The Cradle
2007

1973
PGDirector
Ted Post
Runtime
84 minutes
Average Rating
No ratings yetSynopsis
A social worker who recently lost her husband investigates the strange Wadsworth family. The Wadsworths might not seem too unusual to hear about them at first - consisting of the mother, two grown daughters and the diaper-clad, bottle-sucking baby. The problem is, the baby is twenty-one years old.
Overall Score
Limited
Category Breakdown
LGBTQ+ Representation
The film focuses on a distorted domestic unit rather than non-heteronormative identities. There is no evidence of queer-coded characters or narratives that critique heteronormative structures.
Gender Representation
Female characters drive the plot through their psychological agency and domestic roles. However, power dynamics remain tied to caretaking and entrapment within the home.
Racial & Ethnic Diversity
The cast appears homogeneous, reflecting the standard demographic norms of 1970s American genre cinema. There is no evidence of racial blending or characters of color with significant agency.

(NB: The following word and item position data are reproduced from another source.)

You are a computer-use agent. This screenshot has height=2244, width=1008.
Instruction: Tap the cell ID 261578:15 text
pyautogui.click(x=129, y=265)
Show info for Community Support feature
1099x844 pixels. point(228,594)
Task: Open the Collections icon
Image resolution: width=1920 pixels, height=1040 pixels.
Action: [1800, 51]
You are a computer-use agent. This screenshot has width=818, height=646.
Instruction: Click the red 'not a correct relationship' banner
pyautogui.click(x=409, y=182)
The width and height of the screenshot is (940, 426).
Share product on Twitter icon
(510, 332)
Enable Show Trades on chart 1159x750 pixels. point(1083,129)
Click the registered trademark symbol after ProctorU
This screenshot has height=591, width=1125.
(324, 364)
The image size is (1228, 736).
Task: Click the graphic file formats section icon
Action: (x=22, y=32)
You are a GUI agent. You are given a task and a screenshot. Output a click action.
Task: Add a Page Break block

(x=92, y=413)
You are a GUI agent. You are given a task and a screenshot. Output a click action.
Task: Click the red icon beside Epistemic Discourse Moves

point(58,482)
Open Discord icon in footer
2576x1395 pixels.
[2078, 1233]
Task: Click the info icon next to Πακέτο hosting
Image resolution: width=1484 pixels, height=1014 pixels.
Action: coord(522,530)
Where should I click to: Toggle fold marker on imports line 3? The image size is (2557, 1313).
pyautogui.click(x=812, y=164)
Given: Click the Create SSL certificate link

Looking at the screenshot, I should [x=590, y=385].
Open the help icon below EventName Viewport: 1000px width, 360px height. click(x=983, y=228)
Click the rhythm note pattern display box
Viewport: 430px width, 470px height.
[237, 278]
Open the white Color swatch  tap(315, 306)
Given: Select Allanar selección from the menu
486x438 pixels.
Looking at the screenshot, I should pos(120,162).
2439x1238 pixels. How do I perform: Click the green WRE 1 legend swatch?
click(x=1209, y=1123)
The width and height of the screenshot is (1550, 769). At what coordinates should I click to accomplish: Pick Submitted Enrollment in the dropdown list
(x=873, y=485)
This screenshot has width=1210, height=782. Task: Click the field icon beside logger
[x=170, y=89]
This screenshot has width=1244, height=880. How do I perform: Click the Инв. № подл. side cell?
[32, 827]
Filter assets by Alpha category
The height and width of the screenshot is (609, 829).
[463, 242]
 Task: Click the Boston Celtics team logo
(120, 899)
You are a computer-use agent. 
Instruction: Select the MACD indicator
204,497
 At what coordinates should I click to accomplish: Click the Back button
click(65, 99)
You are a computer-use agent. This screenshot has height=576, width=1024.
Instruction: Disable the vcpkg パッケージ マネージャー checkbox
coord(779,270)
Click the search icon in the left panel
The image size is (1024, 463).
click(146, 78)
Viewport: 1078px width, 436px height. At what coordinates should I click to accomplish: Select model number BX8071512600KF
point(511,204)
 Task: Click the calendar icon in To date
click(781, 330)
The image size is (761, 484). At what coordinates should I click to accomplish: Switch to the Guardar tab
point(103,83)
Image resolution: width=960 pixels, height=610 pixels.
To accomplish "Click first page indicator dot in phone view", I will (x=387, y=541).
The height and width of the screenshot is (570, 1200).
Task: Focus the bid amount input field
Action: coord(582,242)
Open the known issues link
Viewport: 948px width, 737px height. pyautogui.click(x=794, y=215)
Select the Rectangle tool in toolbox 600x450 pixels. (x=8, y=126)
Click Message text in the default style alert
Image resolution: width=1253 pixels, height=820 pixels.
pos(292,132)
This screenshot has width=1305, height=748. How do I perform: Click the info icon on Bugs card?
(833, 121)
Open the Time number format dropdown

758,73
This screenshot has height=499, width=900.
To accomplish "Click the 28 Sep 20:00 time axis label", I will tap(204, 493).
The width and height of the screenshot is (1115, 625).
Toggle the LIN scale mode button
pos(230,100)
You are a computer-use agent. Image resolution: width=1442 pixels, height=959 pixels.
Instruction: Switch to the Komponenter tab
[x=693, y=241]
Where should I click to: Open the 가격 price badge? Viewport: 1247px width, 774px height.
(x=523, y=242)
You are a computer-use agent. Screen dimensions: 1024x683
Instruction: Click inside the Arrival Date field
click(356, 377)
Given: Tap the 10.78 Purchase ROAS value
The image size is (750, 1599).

Religious & Cultural Diversity
The narrative critiques the stability of the nuclear family through extreme dysfunction. It lacks a broader systemic critique, focusing instead on individual psychological pathology.
Disability Representation
The central figure represents arrested development and mental instability. This portrayal leans toward the uncanny and horrific rather than offering a nuanced depiction of lived experience.
Strengths
Areas for Improvement
AI Analysis
The Baby is a psychological horror film that uses domestic dysfunction to drive its tension. While it subverts the traditional family structure through its central premise, it does so through a lens of pathology rather than intentional intersectional representation. The film remains largely within the traditional cinematic boundaries of its era. It lacks significant diversity across racial, LGBTQ+, and cultural categories, focusing its energy on the psychological horror of a regressive family unit. Ultimately, the work prioritizes the 'uncanny' elements of its premise over a deliberate framework of social or systemic critique.